Au lendemain de l’engagement historique du gouvernement en matière d’environnement, M. Legault, un « homme de résultats », a invité la population québécoise à juger la CAQ lors du prochain rendez-vous électoral, en 2022, sur son bilan en matière de lutte contre les changements climatiques.

Toutefois, pour évaluer les efforts accomplis d’ici 2022 et le sérieux de cet engagement, il faut minimalement être en mesure d’en faire un suivi annuel en toute transparence et objectivité, surtout dans un aussi court délai et alors que le temps pour changer les règles du jeu diminue considérablement.

Le projet de loi que nous avons rédigé en décembre dernier et proposé au gouvernement par les instigateurs du Pacte pour la transition vise précisément à encadrer juridiquement les mesures qui nous permettront de vérifier, année après année, la progression vers l’atteinte de nos cibles de réduction de GES, dont le premier échéancier de 2020 a lamentablement échoué.

Cette initiative législative, appuyée par une majorité d’anciens ministres de l’Environnement toutes allégeances politiques confondues, par une vingtaine de professeurs de droit de l’environnement, par les signataires du Pacte pour la transition et l’ensemble des jeunes qui manifestent depuis plusieurs mois, s’avère non seulement utile, mais essentielle.

Dans le même souci de pragmatisme et de résultats concrets qui anime le gouvernement, nous avons élaboré ce projet de loi en nous inspirant des structures de gouvernance existantes et des mesures déjà appliquées à l’évaluation des impacts des décisions gouvernementales au bénéfice des entreprises.

Nous avons ainsi proposé que les décisions de l’État ayant un impact sur les émissions des GES soient accompagnées d’un rapport faisant état de la compatibilité de celles-ci avec l’atteinte de nos cibles de réduction, le tout sous la supervision d’un tiers indépendant, en l’occurrence le commissaire au développement durable.

En réponse aux critiques soulevées à l’encontre de notre projet de loi, invoquant notamment le caractère inédit et lourd de la démarche proposée, rappelons que nous n’avons fait qu’appliquer le modèle décisionnel favorisant le développement économique des entreprises depuis près de 20 ans.

Si ces mesures ont été bonnes pour l’économie, pourquoi ne le seraient-elles pas pour contrer la crise climatique ?

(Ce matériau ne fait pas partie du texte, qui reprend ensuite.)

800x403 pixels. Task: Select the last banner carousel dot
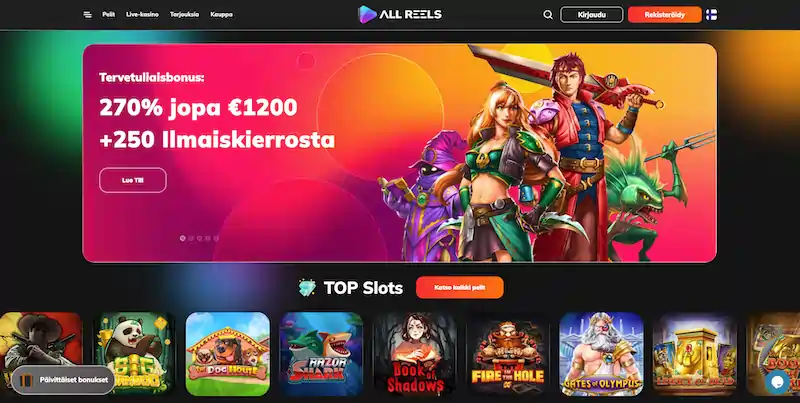click(x=216, y=238)
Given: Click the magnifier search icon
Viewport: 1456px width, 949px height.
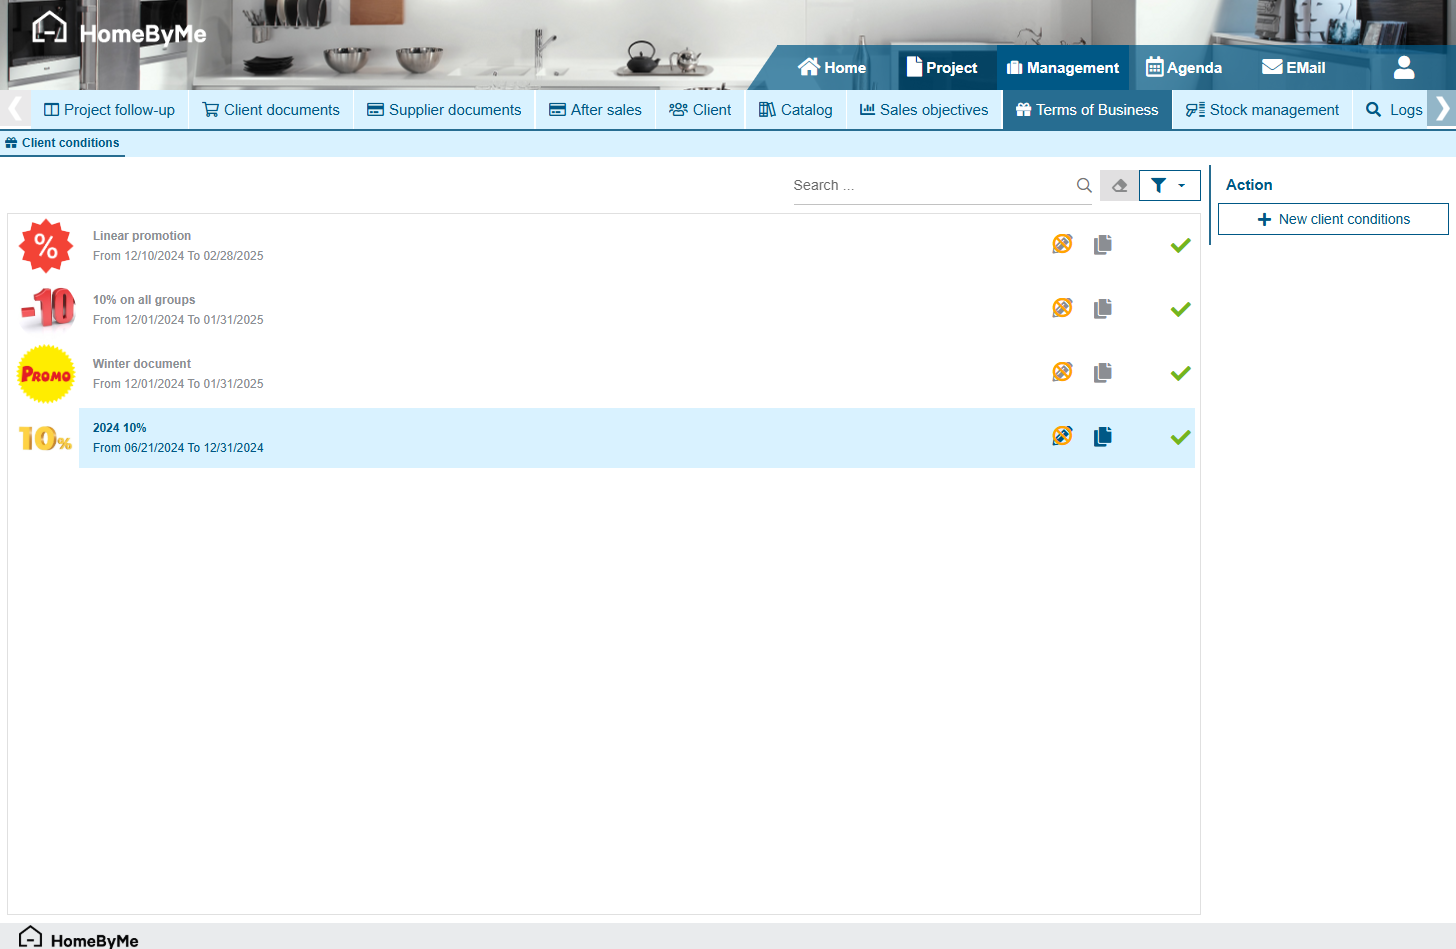Looking at the screenshot, I should pyautogui.click(x=1084, y=186).
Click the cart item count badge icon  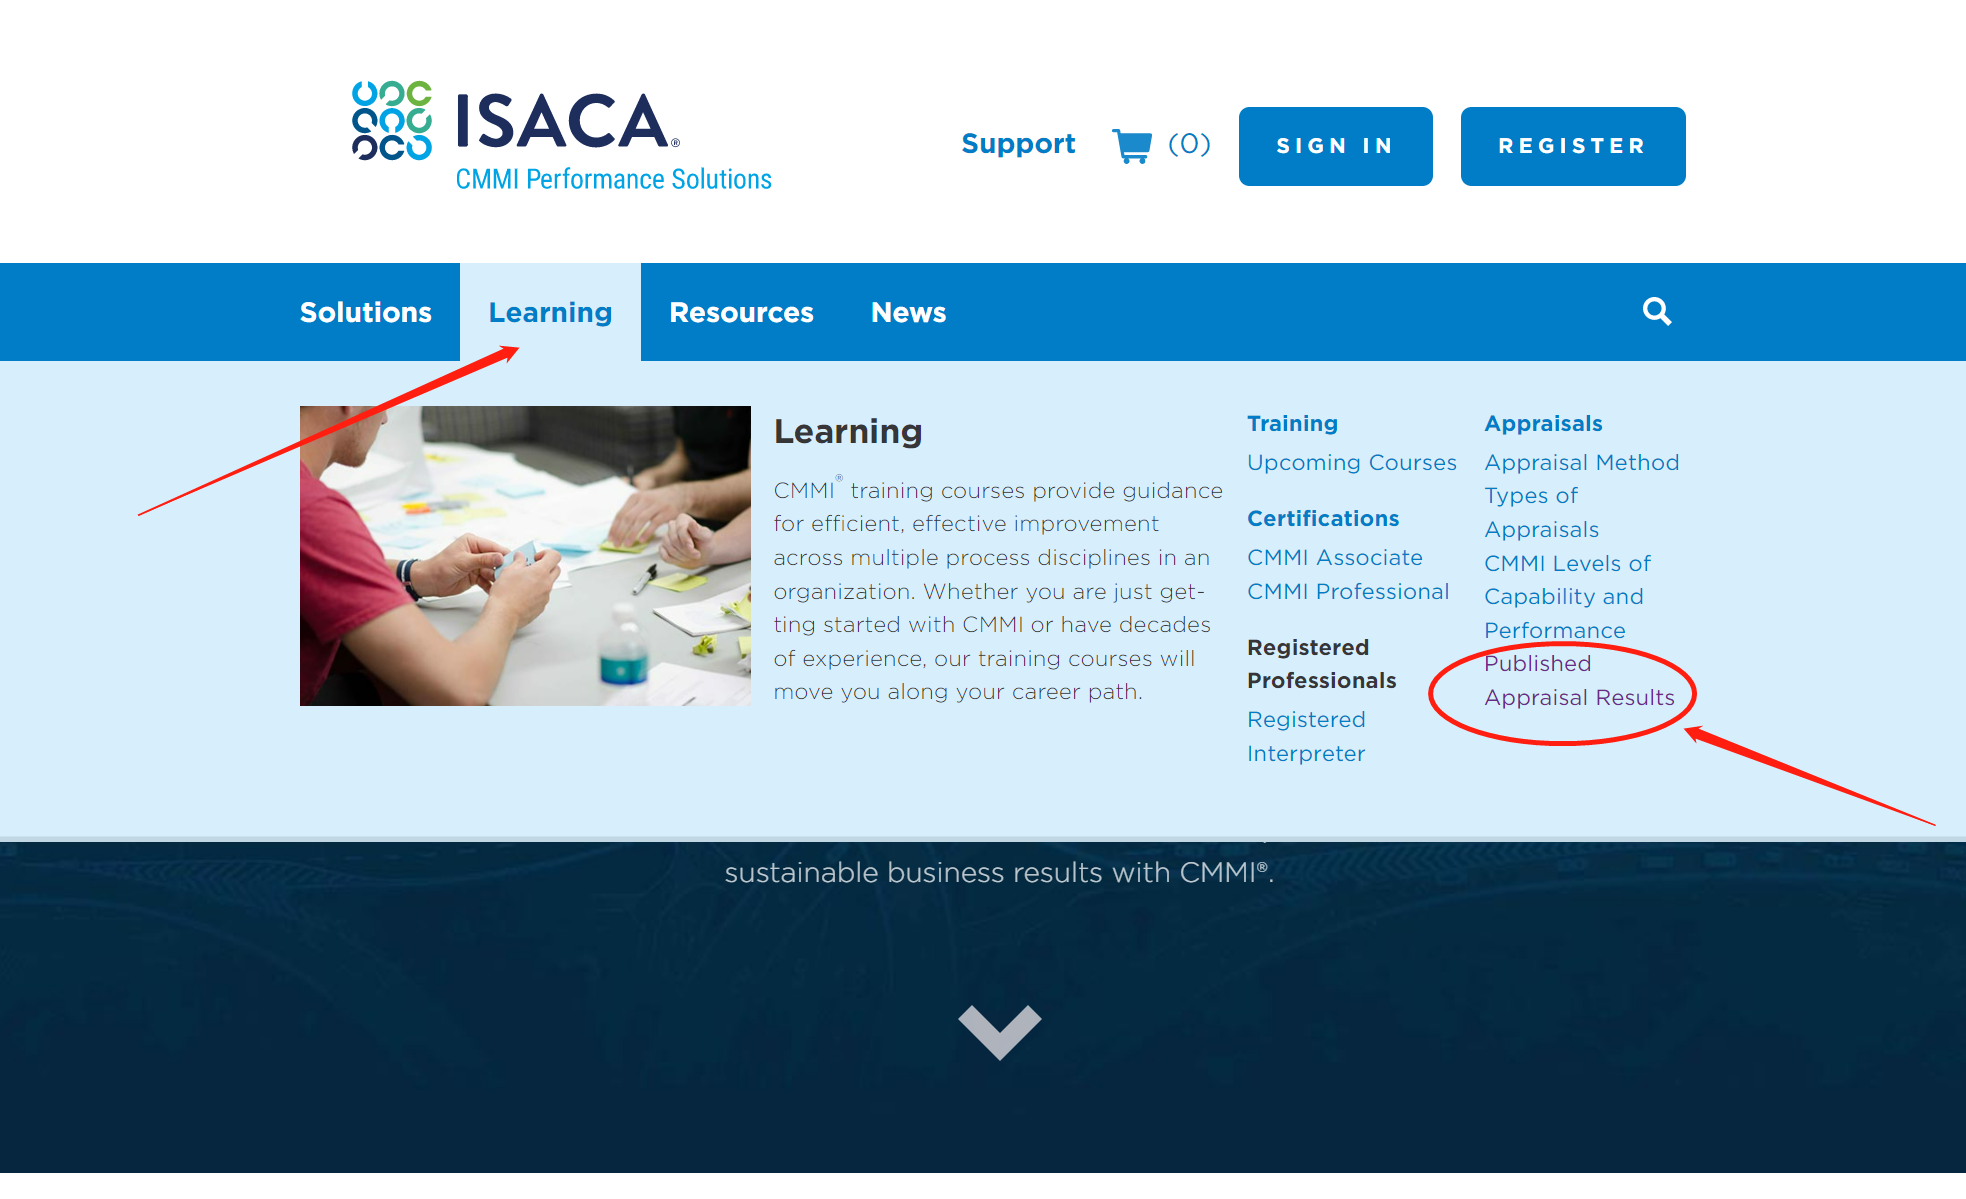1191,145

Politique d’allègement réglementaire

En effet, au terme de l’actuelle politique d’allègement réglementaire du gouvernement, tout projet de loi, de règlement, d’orientation, de politique ou tout plan d’action doit être accompagné d’une analyse d’impact sur les entreprises avant d’être soumis au Conseil exécutif pour décision, et ce, afin de s’assurer que les coûts liés à l’adoption de ces règles sont réduits à l’essentiel et que le fardeau cumulatif de ces règles ne constitue pas un frein à leur développement.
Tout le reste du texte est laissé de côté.